WORK TO BE COMPLETED: Rewrite the listing from the line containing "You are a GUI" through the line containing "Image resolution: width=899", replacing "console" with "terminal" and leaving everything else unchanged.

[Saved data entries]
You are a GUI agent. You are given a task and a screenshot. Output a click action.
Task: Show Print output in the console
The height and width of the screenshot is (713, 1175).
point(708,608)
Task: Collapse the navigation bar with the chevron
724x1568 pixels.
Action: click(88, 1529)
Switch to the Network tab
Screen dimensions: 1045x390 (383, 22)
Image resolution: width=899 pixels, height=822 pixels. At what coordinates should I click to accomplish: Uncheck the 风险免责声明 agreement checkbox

--

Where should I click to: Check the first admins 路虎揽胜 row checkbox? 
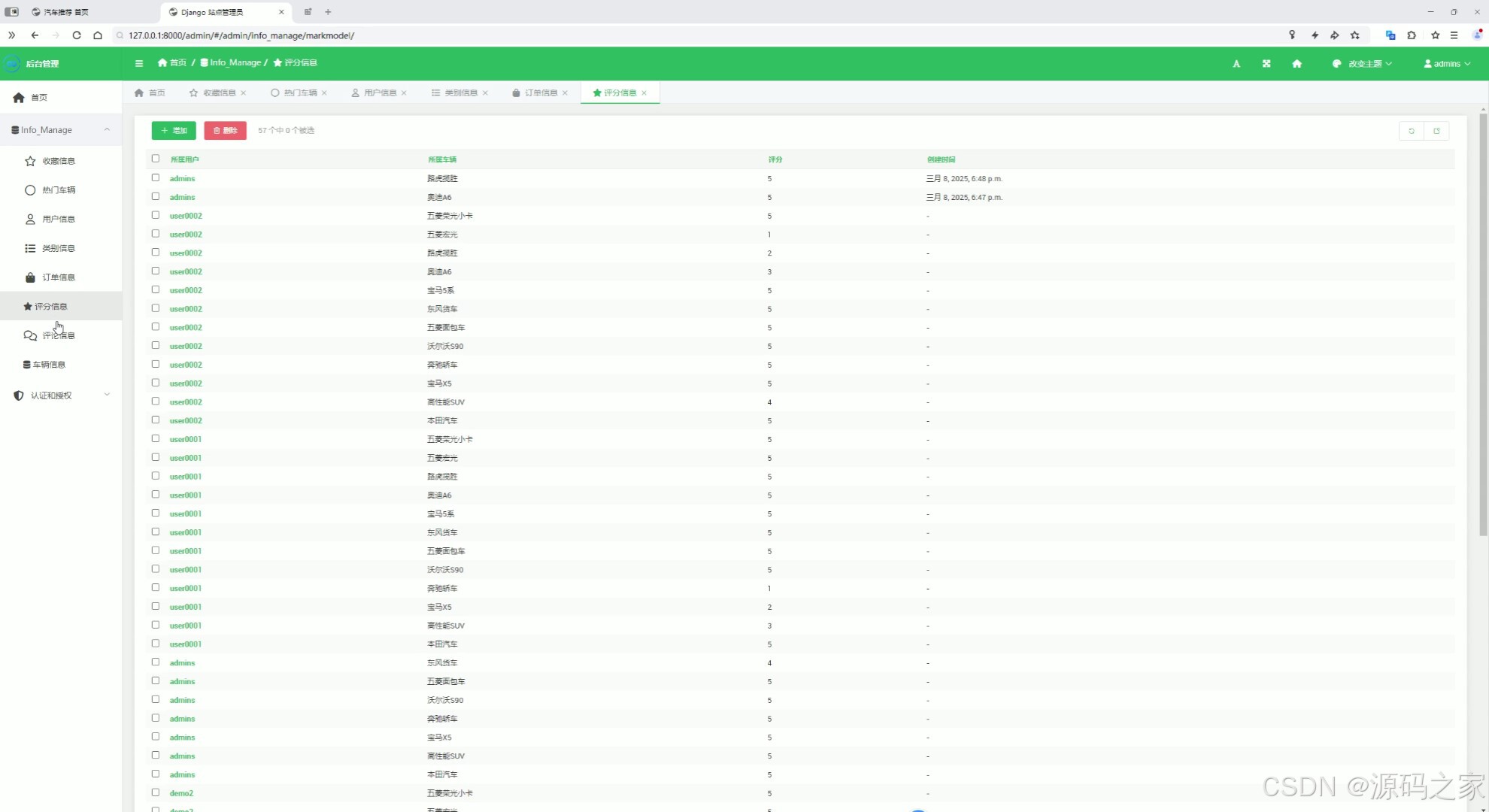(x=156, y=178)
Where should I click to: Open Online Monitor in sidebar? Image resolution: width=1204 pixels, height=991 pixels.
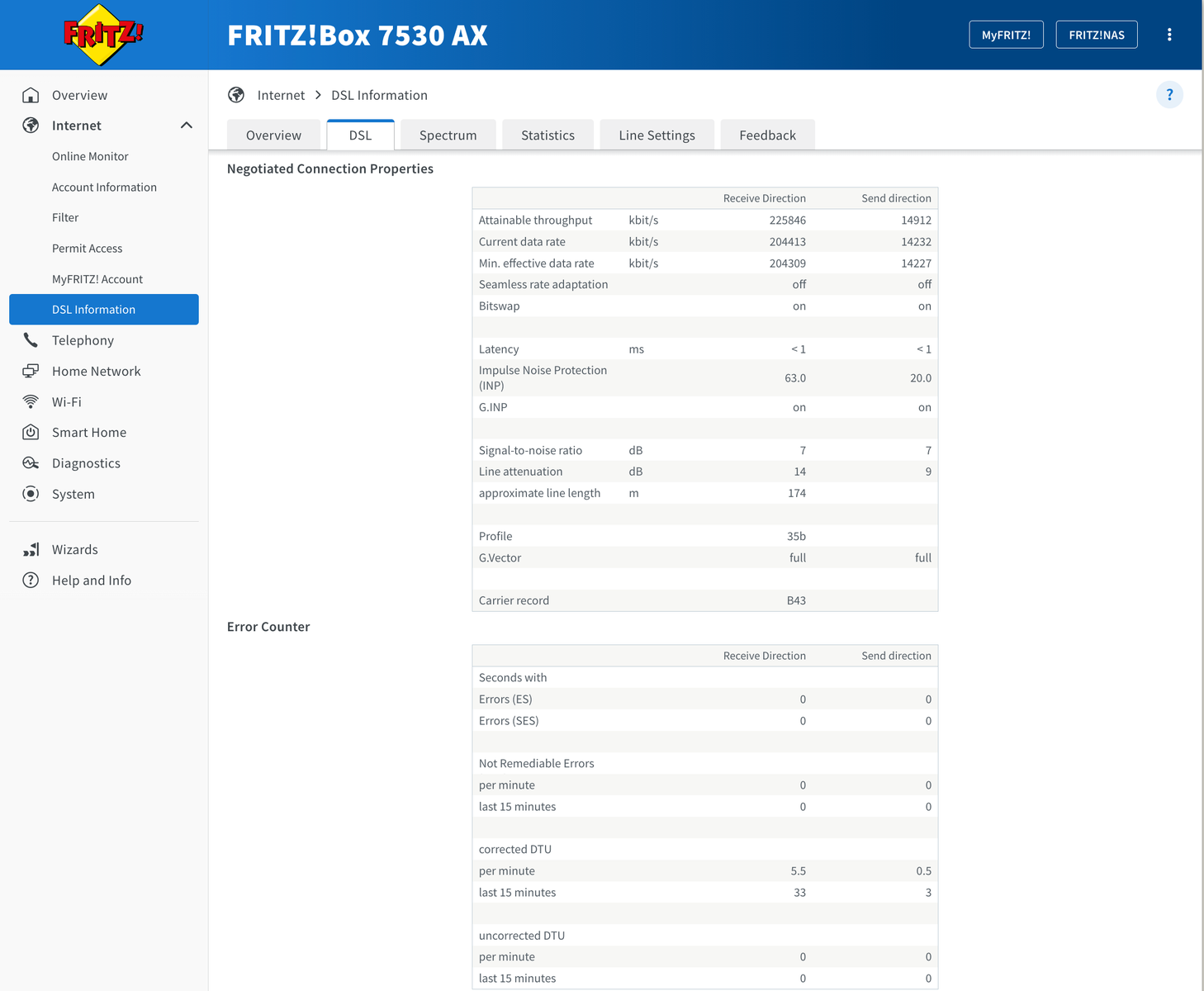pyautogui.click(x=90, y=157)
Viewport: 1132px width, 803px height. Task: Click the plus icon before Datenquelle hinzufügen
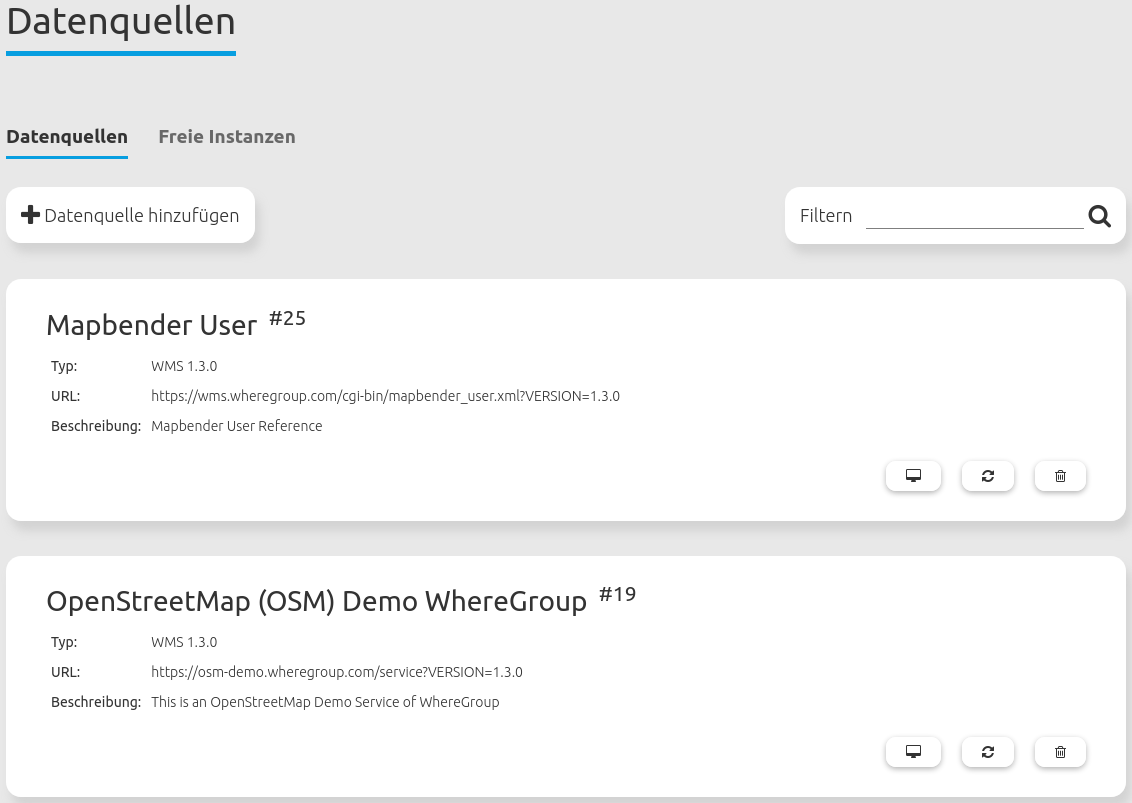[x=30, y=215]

ANSWER:
You are a GUI agent. You are given a task and a screenshot. Output a click action.
Task: Show Print output in the terminal
The height and width of the screenshot is (713, 1175).
point(708,608)
Task: Collapse the navigation bar with the chevron
724x1568 pixels.
Action: click(88, 1529)
Switch to the Network tab
Screen dimensions: 1045x390 (383, 22)
Image resolution: width=899 pixels, height=822 pixels. At what coordinates should I click to accomplish: Uncheck the 风险免责声明 agreement checkbox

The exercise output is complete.